でもその時、ファングは聖宝に向かい槍と振りかざし、やっと見つけた聖宝を破壊しようとしていた。

ライトは咄嗟にファングの腕を掴んだ。





『ファング!なんのつもりだ!ずっと探していたんじゃないのか!』

『こいつは誰にも渡さねえ!使っちまったらヴァニラが死ぬんだ!』

『ヴァニラが!?』





ファングはライトの腕を振り払った。





「ヴァニラが、死ぬって…」





初めて出た事実。
あたしも思わず呟いた。

でもそこで、ずっとわからなかったファングがヴァニラと離れた理由と結びつきそうな気がした。





『いいか、こいつは呪いの匣だ!彷徨う死者の苦しみを綺麗に消して無に還す!代わりに使ったやつは死ぬ!ヴァニラはこいつを使う気だ!死者たちに償おうと!』





ヴァニラはずっと苦しんでいた。
自分達のせいでいくつもの命が失われたことを。

だから自分を犠牲にして死者を救おうとしている。
ファングはそれに反対した…。

多分、解放者たるライトは救世院の側かもしれないという可能性から今ここにくるまでライトには言わなかったのだろう。
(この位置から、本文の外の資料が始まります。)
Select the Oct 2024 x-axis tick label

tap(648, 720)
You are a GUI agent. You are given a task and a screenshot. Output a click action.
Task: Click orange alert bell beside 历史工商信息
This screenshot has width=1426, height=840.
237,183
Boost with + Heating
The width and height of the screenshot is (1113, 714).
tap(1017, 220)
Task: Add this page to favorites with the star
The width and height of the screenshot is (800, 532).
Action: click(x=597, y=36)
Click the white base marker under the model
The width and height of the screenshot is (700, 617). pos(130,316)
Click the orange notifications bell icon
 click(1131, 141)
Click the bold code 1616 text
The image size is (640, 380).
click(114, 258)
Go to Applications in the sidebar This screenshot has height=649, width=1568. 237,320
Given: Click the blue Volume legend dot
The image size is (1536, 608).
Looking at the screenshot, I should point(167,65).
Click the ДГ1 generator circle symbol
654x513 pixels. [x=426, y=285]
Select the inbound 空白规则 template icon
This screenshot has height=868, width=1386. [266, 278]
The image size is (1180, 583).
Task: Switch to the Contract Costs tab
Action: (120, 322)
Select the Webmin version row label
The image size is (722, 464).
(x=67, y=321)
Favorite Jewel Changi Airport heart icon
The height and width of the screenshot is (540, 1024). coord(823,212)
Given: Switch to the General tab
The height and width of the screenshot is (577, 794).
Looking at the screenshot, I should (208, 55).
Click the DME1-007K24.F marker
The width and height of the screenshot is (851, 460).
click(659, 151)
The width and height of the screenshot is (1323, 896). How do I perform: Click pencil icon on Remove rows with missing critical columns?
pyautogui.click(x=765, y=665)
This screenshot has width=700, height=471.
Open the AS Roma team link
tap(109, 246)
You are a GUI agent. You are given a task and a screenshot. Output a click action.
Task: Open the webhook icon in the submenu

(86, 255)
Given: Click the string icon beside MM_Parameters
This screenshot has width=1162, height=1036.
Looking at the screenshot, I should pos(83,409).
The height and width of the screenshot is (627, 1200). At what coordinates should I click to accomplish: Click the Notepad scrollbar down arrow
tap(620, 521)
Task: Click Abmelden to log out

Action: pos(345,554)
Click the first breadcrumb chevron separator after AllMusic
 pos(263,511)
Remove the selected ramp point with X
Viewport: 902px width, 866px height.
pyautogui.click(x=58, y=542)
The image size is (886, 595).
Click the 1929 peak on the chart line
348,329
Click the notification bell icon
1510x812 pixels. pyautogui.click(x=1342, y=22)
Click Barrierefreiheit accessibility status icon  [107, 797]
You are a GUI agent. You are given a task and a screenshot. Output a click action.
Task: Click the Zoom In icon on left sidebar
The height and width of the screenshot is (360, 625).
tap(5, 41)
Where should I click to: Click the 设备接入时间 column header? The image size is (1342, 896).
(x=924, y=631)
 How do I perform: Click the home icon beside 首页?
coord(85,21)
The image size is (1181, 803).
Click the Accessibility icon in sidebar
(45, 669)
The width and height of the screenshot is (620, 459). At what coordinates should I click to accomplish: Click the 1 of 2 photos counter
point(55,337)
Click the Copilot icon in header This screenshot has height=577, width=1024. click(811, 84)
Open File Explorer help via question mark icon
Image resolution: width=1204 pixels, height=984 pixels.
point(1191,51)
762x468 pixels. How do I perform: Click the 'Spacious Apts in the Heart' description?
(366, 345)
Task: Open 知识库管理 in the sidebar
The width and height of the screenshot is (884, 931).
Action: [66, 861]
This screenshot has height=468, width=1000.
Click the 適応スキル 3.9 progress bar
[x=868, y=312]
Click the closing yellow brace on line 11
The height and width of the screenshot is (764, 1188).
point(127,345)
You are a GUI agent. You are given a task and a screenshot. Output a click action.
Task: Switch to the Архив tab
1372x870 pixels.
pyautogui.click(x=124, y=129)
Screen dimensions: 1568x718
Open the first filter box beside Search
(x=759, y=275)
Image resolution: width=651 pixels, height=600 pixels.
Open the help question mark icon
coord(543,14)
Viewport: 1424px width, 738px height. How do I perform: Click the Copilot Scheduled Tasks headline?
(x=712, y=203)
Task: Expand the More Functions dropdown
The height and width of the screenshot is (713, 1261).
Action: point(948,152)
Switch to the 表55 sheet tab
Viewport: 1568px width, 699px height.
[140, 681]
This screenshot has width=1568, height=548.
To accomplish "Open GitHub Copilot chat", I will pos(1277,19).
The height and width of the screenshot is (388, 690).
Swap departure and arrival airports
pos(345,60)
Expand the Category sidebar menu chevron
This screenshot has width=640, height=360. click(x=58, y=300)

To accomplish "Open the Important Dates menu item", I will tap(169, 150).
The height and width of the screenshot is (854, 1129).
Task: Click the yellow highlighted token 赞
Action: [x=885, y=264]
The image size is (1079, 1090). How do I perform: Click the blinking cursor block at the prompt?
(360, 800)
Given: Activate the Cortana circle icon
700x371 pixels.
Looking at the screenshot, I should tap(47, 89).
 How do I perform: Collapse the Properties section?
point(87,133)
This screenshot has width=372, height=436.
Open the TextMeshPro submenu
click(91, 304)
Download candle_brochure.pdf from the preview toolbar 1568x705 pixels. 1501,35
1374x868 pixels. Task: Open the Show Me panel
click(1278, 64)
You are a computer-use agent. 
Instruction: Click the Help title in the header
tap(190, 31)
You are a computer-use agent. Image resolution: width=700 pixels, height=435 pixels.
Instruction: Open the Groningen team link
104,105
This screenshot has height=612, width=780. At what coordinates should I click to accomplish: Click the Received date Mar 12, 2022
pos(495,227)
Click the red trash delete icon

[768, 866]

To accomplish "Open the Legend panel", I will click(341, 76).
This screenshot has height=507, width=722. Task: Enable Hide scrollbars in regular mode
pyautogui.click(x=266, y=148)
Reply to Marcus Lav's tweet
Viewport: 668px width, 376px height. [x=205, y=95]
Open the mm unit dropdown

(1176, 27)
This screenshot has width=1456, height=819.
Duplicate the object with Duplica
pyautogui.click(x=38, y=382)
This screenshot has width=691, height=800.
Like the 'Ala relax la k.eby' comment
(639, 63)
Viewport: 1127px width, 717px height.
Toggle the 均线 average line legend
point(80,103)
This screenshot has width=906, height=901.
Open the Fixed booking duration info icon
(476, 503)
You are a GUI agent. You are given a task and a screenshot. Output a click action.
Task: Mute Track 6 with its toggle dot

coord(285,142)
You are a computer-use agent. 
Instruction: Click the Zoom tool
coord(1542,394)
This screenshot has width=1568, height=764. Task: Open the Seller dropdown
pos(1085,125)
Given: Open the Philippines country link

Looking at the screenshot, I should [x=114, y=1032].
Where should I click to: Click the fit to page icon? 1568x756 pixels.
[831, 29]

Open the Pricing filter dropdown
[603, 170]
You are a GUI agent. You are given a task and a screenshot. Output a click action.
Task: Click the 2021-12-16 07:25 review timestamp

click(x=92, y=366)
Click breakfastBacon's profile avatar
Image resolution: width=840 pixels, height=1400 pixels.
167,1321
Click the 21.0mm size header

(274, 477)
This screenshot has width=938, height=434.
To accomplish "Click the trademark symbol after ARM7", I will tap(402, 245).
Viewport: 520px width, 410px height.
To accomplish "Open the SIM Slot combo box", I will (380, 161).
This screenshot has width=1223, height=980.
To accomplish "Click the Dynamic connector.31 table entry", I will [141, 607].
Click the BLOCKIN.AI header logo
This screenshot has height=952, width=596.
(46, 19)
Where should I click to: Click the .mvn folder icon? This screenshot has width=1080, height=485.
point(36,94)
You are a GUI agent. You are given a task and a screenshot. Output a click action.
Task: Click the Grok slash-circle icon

そこまでわかったその時、聖宝の間にバタバタと大勢の足音が響いてきた。





『てめえらに渡すかよ!』

『よせ!』





救世院に渡る前に聖宝を壊そうとファングは再び槍を聖宝に向けた。
でもその瞬間、槍を弾き返す様に聖宝から強い力が放たれた。その衝撃はライトとファングの体をも跳ね飛ばすほど。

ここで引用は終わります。